Seu olhar intimidava. Nenhum aluno ousava lhe encarar, ela estava pronta para a disputa. A prova começou.
Sentiu dificuldade, o logaritmo a fazia suar. Sofreu durante as 4 horas de luta, quase foi nocauteada, mas resolveu tudo, não sobrou uma linha sem ser resolvida.
Segundo dia, faixa preta na cabeça, óculos escuros e lápis na mão. Resolveu tudo, mas uma questão quase a fez rasgar o papel da prova. O local estava tão sensível que ou fazia certo ou não teria outra chance. Errou. Uma fenda já começava a abrir, desistiu.
Chorou feito criança, ninguém nunca tinha visto Helena assim. Derrotada. A faixa caiu da cabeça. Havia perdido a luta. Voltou para casa com a mesma tristeza, nada a fazia mudar, nem mesmo o tempo que passou no ônibus vislumbrando a imagem poética da cidade onde morava.
Ainda segurava o lápis. Lembrou da questão e tentou resolver novamente. Passou a tarde toda com o rosto grudado no papel, não queria água nem comida, só matemática. Tentou todas as possibilidades possíveis e nada de conseguir. Pesquisou na internet algo semelhante. Não achou nada. Chegou a um ponto que não conseguia mais pensar. Desistiu, novamente desistiu.
Foram tantas desistências em um só dia que não suportou. Pegou o lápis e perfurou cada dedinho como forma de punição. Doeu muito, mas se sentiu melhor. Tinha que ser castigada, era cristã e o catolicismo pregava punições aos pecadores, ela tinha que sofrer. Sofreu. Sofreu bastante.
No dia seguinte, acordou disposta, feliz, com um sentimento estranho. Lembrou da questão, foi direto ao papel, não conseguiu. Entrou no site das olimpíadas e viu uma nota sobre o segundo dia de prova. Não acreditou. A questão tinha sido anulada, havia um erro e não era seu.

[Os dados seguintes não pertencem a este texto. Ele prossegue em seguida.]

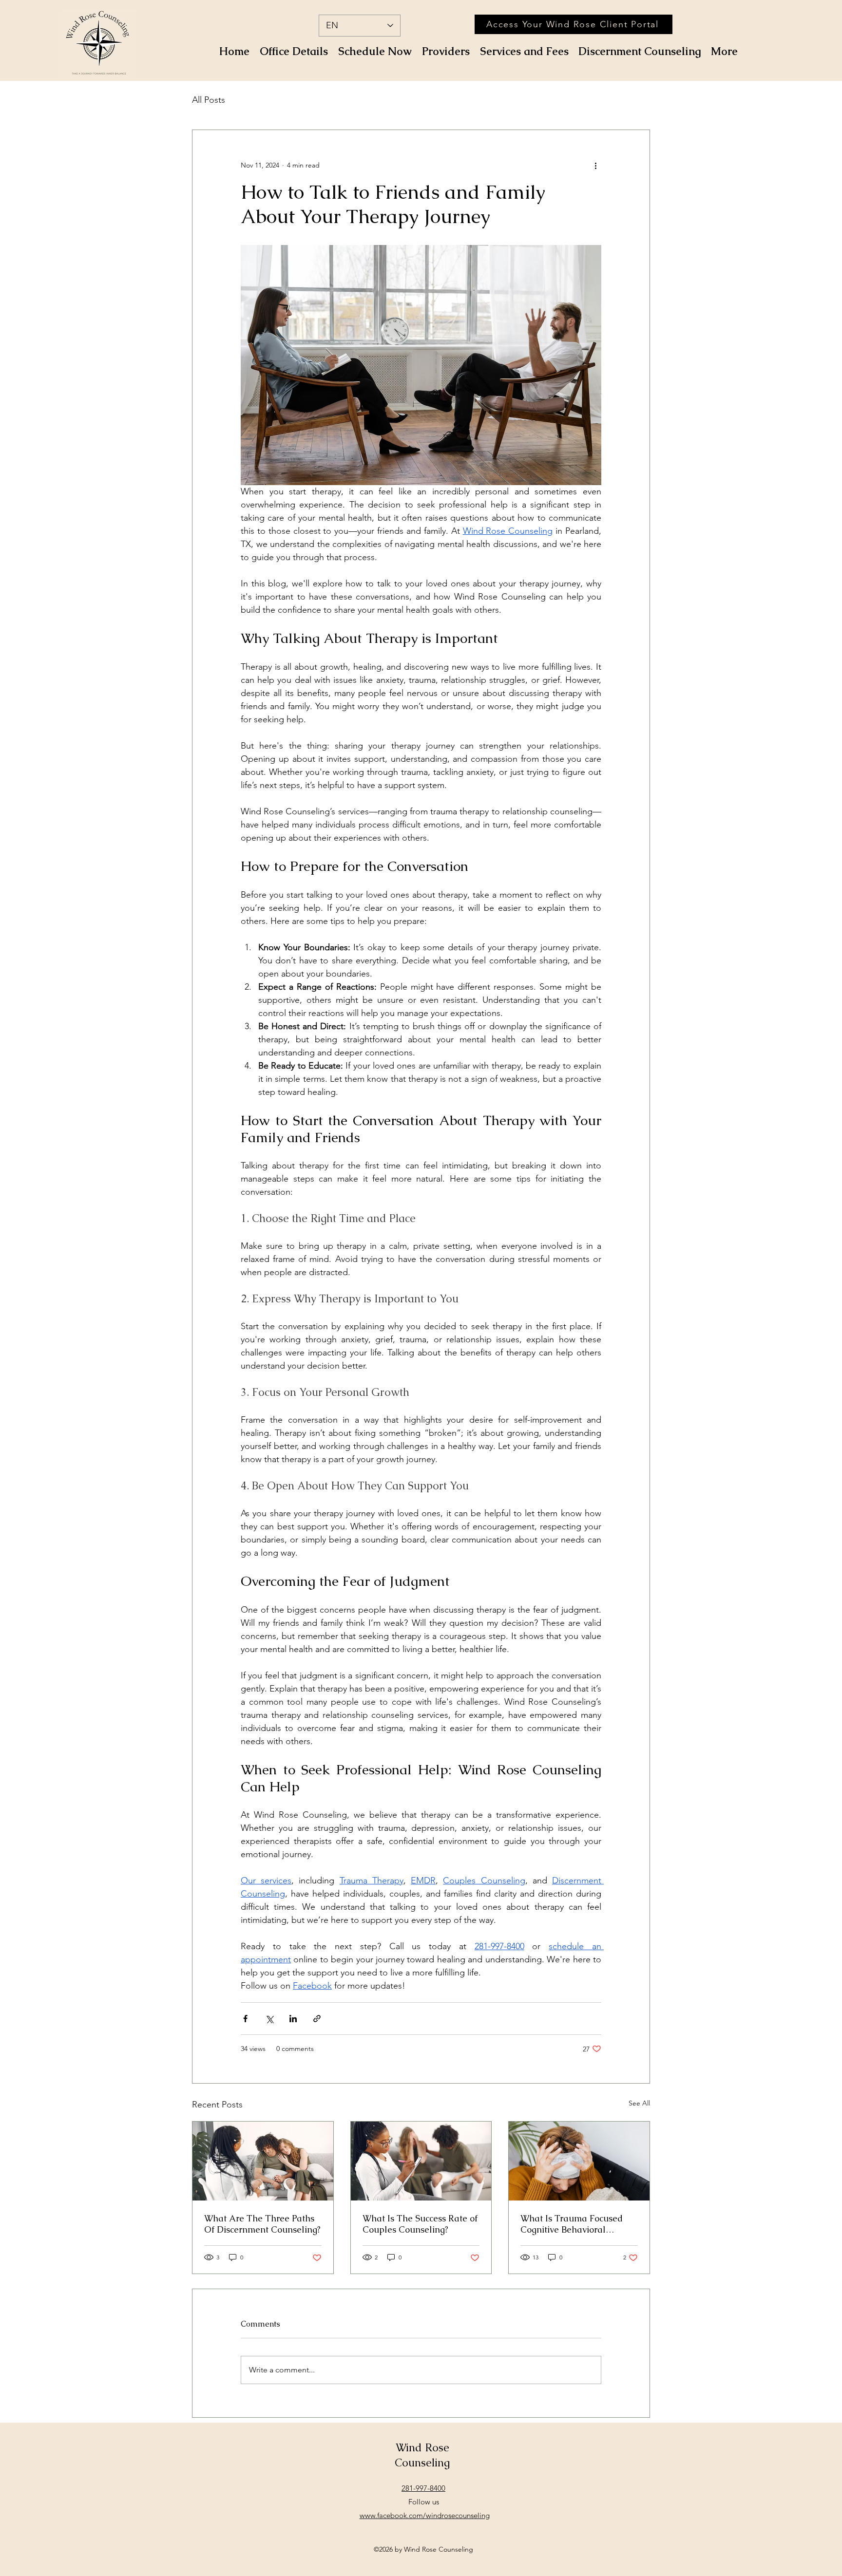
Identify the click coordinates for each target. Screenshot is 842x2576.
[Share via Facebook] (245, 2018)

Olhou para as próprias mãos cheias de pontinhos. Sorriu. Sorriu desesperadamente, queria se perfurar até não agüentar, tinha fechado a prova. O primeiro lugar era seu.Foi correndo ao colégio ver o mural de resultados. Não acreditou. Empate. Ela e a menina de cabelos encaracolados.
Seu olhar era raiva, puro ódio. Todos sabiam da rivalidade no colégio. Não era possível que duas inimigas ficassem em primeiro lugar, não queria dividir a vitória, ou era sua ou não era, não podia ser de duas.
Pegou a folha do mural e rasgou. Fez picadinho do resultado e lembrou novamente da questão. Pegou o caderno, sentou-se. Calculou, calculou. Achou o resultado. Não estava errado, o pódio era seu.
Levou o papel até a professora que achou engraçados os rabiscos e não entendeu a preocupação da garota, afinal tinha se saído bem. Deu dois tapinhas em suas costas e saiu apressada para resolver outro assunto qualquer.
Helena de ódio nem sei o que sentia mais. Estava insatisfeita, matemática era obsessão. Vencer era desejo, objetivo, solução.
Encontrou a menina de cabelos encaracolados, brigou até não poder mais. Novamente foi encaminhada a direção, resultado: expulsa do colégio.
Ficou feliz, afinal não eram mais duas. Era única, como a história dos corpos que não ocupam o mesmo lugar. Saiu de cabeça erguida, sabia que era melhor. Conquistou aquilo que desejava, a libertação dos números. Adeus, matemática nunca mais.